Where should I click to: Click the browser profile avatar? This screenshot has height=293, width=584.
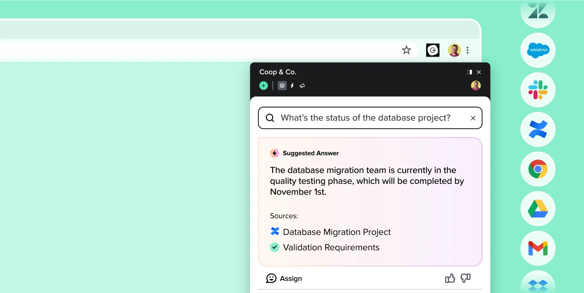click(454, 50)

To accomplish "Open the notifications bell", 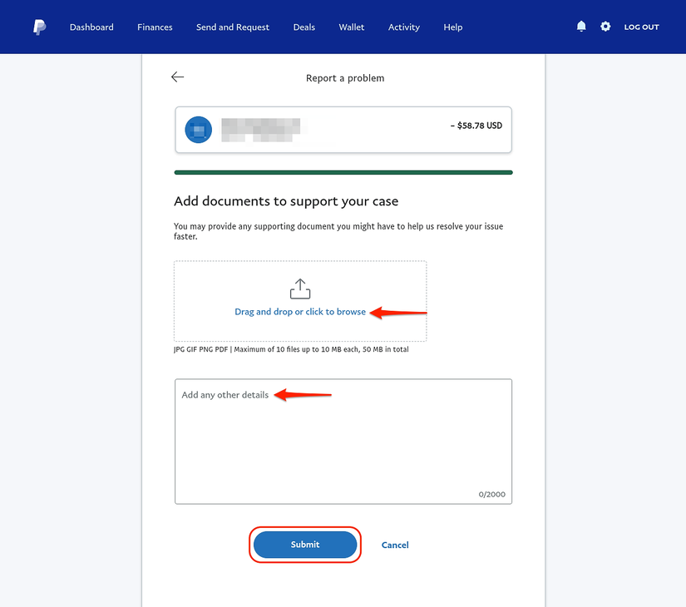I will (581, 27).
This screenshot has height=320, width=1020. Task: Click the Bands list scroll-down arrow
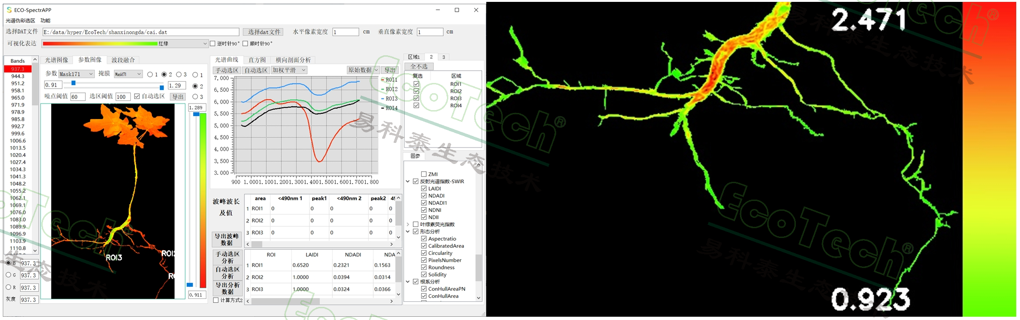coord(35,251)
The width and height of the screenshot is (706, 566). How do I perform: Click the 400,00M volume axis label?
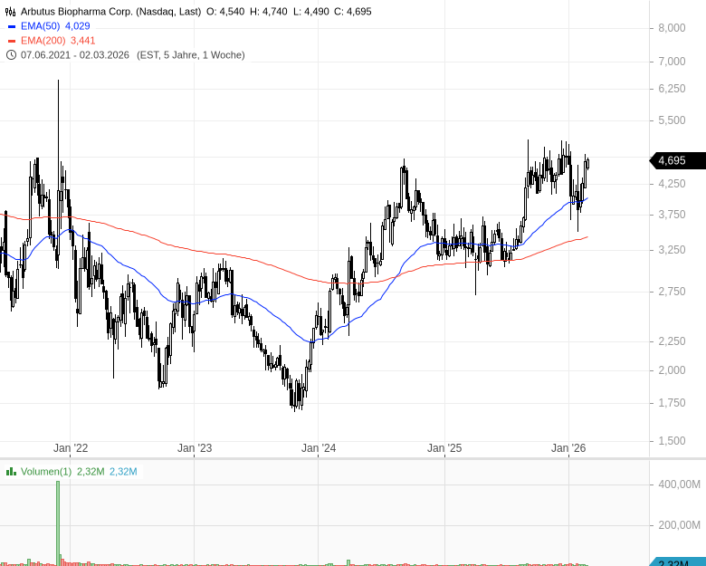pos(679,485)
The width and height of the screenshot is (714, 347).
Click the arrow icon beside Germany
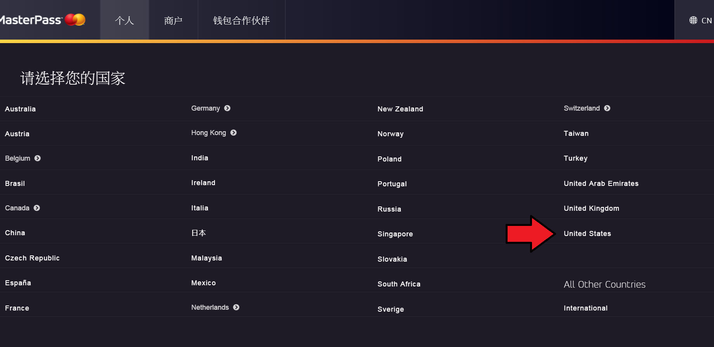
::::::
● **Testo dell'esercizio**
Aggiorna tutto ciò che va da "The width and height of the screenshot is (706, 566)." fino alla fine delle voci sostituendo "Germany" con "France" e senza cambiare altro. Non riportare le immagini.

● **Soluzione**
The width and height of the screenshot is (706, 566). How do I perform: Click the 400,00M volume axis label?
pos(679,485)
The width and height of the screenshot is (714, 347).
Click the arrow icon beside France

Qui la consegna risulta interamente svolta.